Jalapeño Cheddar Bread + new thoughts on almond flour
Almond flour and why it might not be the best ingredient to bake with
I originally made this gluten free recipe with almond flour because I wanted it to be low carb, paleo, etc. I made the loaf and it turned out really good! It was kind of dense but that is to be expected with almond flour.
I decided not to post that recipe because I ended up finding out a few things about almond flour that I didn’t like. I’m actually really disappointed because I was SO excited about almond flour. I definitely thought it was the “cure all” for gluten free, low carb baking.
First of all, I had been feeling nauseous for the past two weeks and I couldn’t figure out what was causing it. I thought maybe it had something to do with anxiety or stress, but I have never experienced physical discomfort from that before.
Then I realized what I was doing differently on the same days I was feeling uncomfortable. I was consuming almond flour!
I noticed it almost immediately after I had a few slices of my original jalapeño cheddar bread recipe. My stomach was in knots and it lasted the entire day.
This prompted me to see if anyone else had been having these same symptoms in relation to almond flour. Turns out, almond flour is extremely inflammatory for a lot of people. That is why my body was having a hard time processing it. I also read that there are about 90 almonds in 1 cup of almond flour. I didn’t even think about this! Of course when you grind something down, it’s going to condense and that means consuming A LOT of almonds in just one slice of bread!
So basically when I had a slice of my original jalapeño cheddar bread, I was consuming maybe 15-20 almonds in one sitting. In one slice of bread! I had two that morning so that means I probably had 45, 50 almonds for breakfast? OMG
That is so many almonds! When I eat whole almonds, my body says stop after like 5!
So that being said, I won’t be using almond flour in baking anymore. I might use like 1/4 cup or a SMALL addition to a recipe, but it will not be the main ingredient in any of my baking anymore. I also read somewhere that almonds aren’t heat safe??? Goodness!
Has anyone else experienced this with almond flour?
Jalapeño Cheddar Bread
This recipe, however, is completely gluten free AND almond free. It is not low carb, but hey it’s not going to tear up my stomach.

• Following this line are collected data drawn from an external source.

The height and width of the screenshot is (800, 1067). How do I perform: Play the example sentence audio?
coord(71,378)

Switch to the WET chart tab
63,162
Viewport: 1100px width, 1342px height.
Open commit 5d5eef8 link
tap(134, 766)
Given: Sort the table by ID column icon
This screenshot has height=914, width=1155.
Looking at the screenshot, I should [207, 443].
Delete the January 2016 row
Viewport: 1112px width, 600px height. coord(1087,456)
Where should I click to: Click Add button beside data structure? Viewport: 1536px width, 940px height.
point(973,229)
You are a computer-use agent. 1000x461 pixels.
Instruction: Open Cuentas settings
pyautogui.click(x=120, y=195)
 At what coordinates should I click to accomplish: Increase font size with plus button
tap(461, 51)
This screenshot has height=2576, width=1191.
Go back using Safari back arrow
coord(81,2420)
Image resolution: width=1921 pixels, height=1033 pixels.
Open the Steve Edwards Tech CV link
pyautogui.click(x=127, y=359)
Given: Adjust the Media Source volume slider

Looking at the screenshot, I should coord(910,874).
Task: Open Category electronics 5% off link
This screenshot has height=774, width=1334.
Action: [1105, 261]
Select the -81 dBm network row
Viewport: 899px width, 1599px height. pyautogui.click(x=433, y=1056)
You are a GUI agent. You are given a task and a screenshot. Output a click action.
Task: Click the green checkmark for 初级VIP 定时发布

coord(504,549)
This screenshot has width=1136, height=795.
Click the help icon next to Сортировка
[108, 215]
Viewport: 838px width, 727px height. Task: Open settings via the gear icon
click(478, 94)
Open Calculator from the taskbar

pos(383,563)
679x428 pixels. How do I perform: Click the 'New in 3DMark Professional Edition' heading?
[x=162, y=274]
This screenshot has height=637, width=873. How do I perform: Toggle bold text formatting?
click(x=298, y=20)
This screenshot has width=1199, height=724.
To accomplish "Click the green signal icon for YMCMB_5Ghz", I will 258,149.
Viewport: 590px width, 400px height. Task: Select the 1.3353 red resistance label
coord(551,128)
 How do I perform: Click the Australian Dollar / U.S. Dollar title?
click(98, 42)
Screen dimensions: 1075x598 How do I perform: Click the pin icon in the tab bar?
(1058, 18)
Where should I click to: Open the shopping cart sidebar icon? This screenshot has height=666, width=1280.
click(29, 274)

I decided to not make it in a loaf pan and just set it on a regular cookie sheet. It held up nicely.
1 cup gluten-free all-purpose baking flour (no xanthan gum required)
1/4 cup warm water
1 1/2 tsp quick rise yeast (see notes for alternatives)
1 tsp maple syrup (to activate yeast)
5-6 small jalapeños seeded and chopped
1 cup cheddar cheese, cubed
1 tsp garlic powder
pinch of salt
- In a small bowl, combine warm water, yeast, and maple syrup. Let sit for around 10 minutes. It should be bubbly and foam up.
- In a medium sized bowl, combine flour, garlic powder, and salt. You can add any additional herbs or spices you think would be good!
- Pour wet ingredients into the dry ingredients and stir to combine. It should resemble a dough. If its still too wet, add a little more flour and combine with your hands. You don’t have to kneed it, but make sure it’s fully combined.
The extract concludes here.